In 1998, Lamond joined NAMM, the trade association of the international music products industry, as its director of market development. During this time, he launched and managed a number of innovative programs, including Sesame Street Music Works, a joint initiative with Sesame Workshop; increased NAMM’s commitment to funding valuable music-brain research to demonstrate the benefits of playing music to parents, teachers and music advocates; the development of the “Einstein Advocacy Kit,” an informational toolkit that brings that groundbreaking music/brain research to communities working to strengthen their local school music programs; the expansion of the Weekend Warriors program (an idea developed in part by Lamond while working in retail), which brings Baby Boomers back into active music making; the Smithsonian Institute on program celebrating the 300. anniversary of the piano; and Wanna Play? NAMM’s national public awareness campaign about the benefits of playing music for people of all ages.

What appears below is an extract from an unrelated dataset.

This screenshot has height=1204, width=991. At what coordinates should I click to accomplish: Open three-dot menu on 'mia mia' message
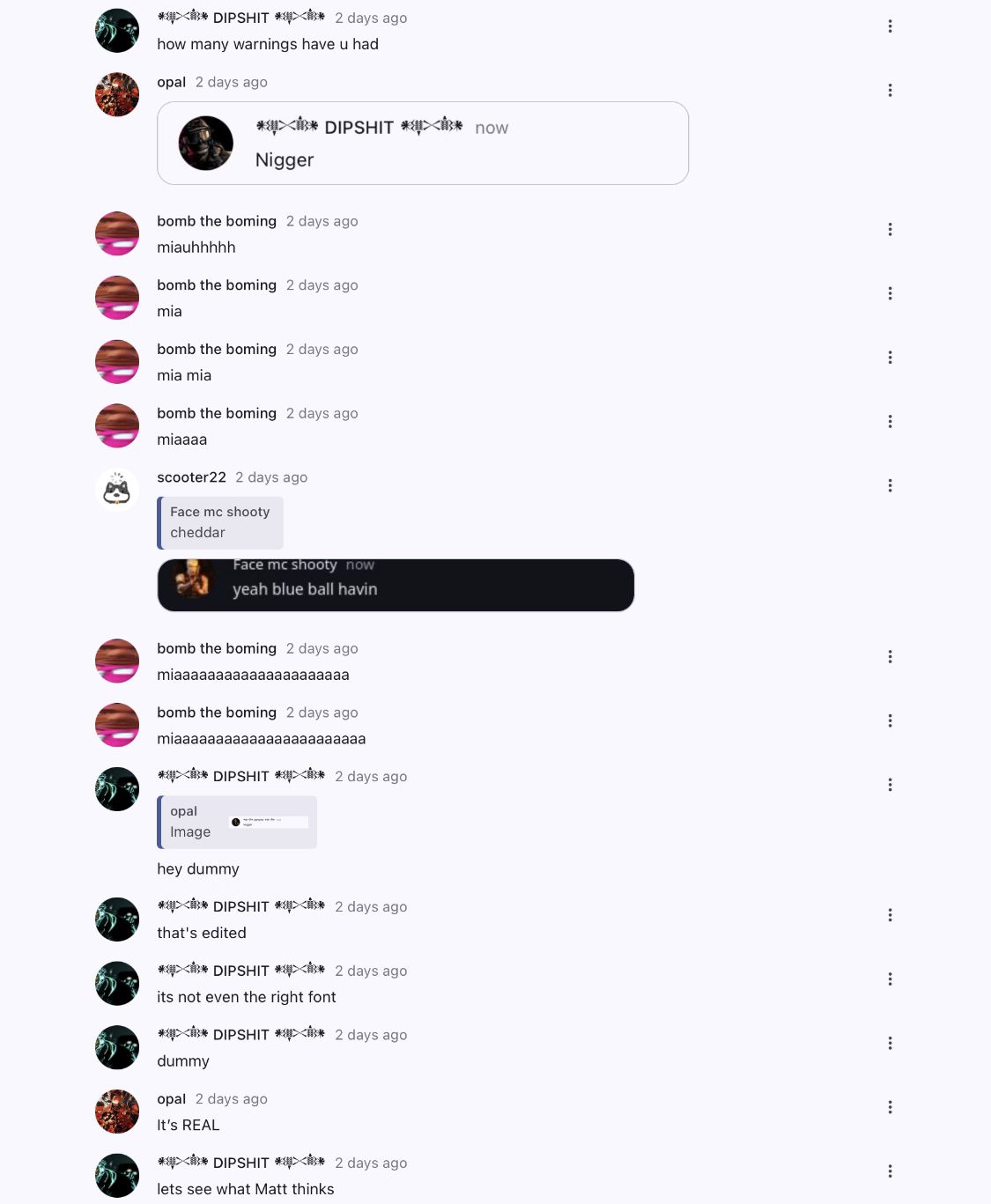coord(890,358)
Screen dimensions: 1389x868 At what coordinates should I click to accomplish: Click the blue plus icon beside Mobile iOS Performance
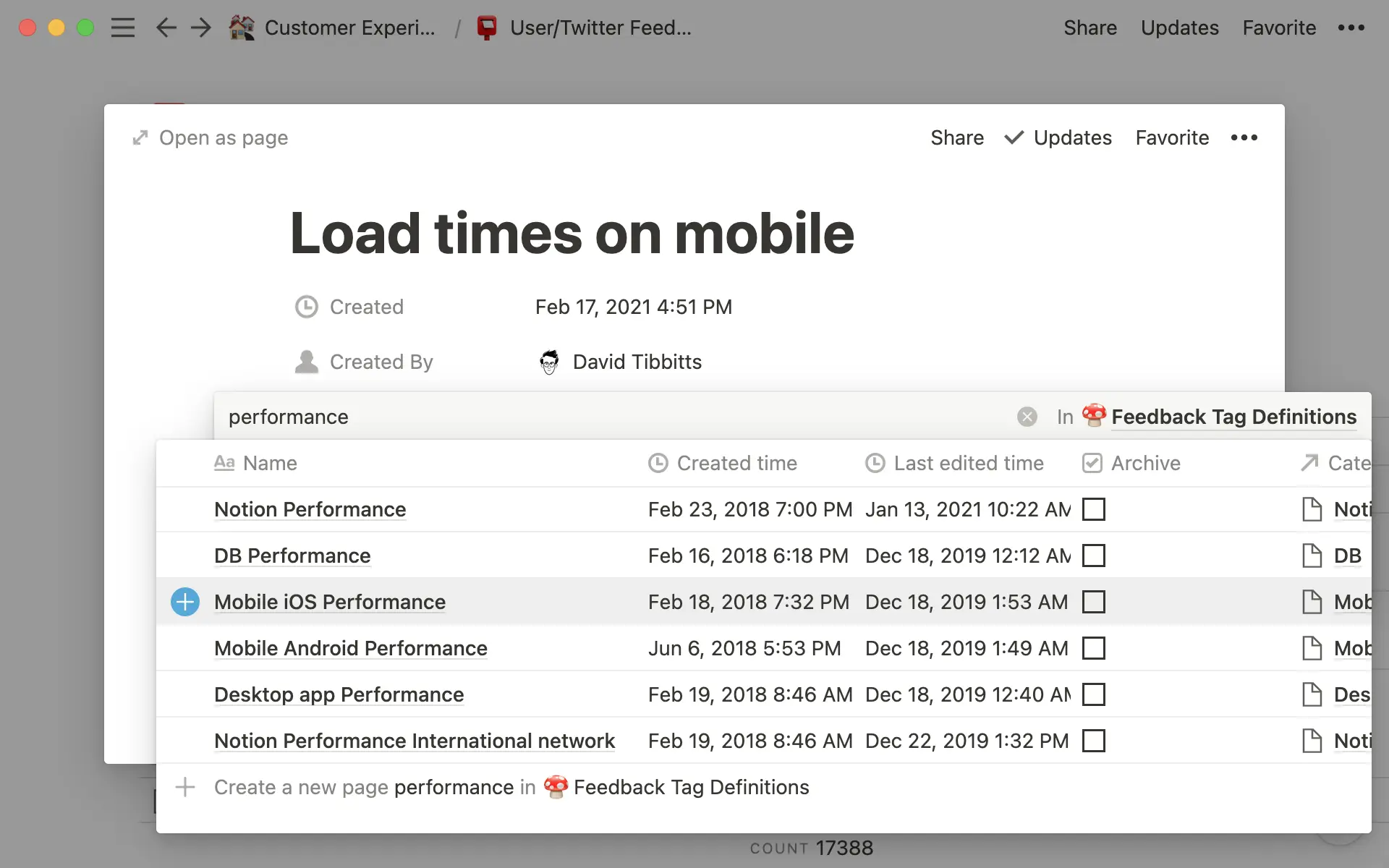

Under his leadership since 2001, the association’s resources have grown significantly, enabling NAMM to invest more into research, grants and market-building programs than at any time in the association’s history. Positive awareness of the music products industry on Capitol Hill is also at an all-time high, with its government relations efforts helping to ensure that the federal No Child Left Behind Act continues to include the arts as a core subject. In addition, the association created SupportMusic Coalition, uniting more than 200 organizations to work on behalf of music education.
During Lamond’s tenure, NAMM worked closely with a coalition of key industry partners to introduce the concept of Recreational Music Making (RMM), generating a growing category of people who make music just for fun or as a hobby, so the whole industry can have long-term, sustainable growth; reached millions of people through the association’s participation in the Tournament of Roses Parade over the past six years; sponsored numerous benefits for music education, including a tribute concert featuring the legendary Sir Elton John; and completely revamped NAMM University’s educational curriculum, resulting in an 80 percent increase in attendance in its first year. NAMM also expanded its international role, produced NAMM University sessions outside of the United States at the Music China show, and hosted three Global Economic Summits. Lamond also created the NAMM Foundation, which serves as the focal point for the industry’s research and giving.
Lamond is on the boards of numerous music advocacy organizations, including the Museum of Making Music, the Music Achievement Council, the California Music Project and the Smithsonian Institute’s Jazz Appreciation Month. In 2007, Lamond was inducted into the Boys and Girls Club of America’s Hall of Fame. He also sits on the board of the San Diego chapter of YPO, the Young Presidents Organization. Under Lamond’s leadership, NAMM has also been recognized by Americans for the Arts and Vh1 Save the Music Foundation with national merit awards.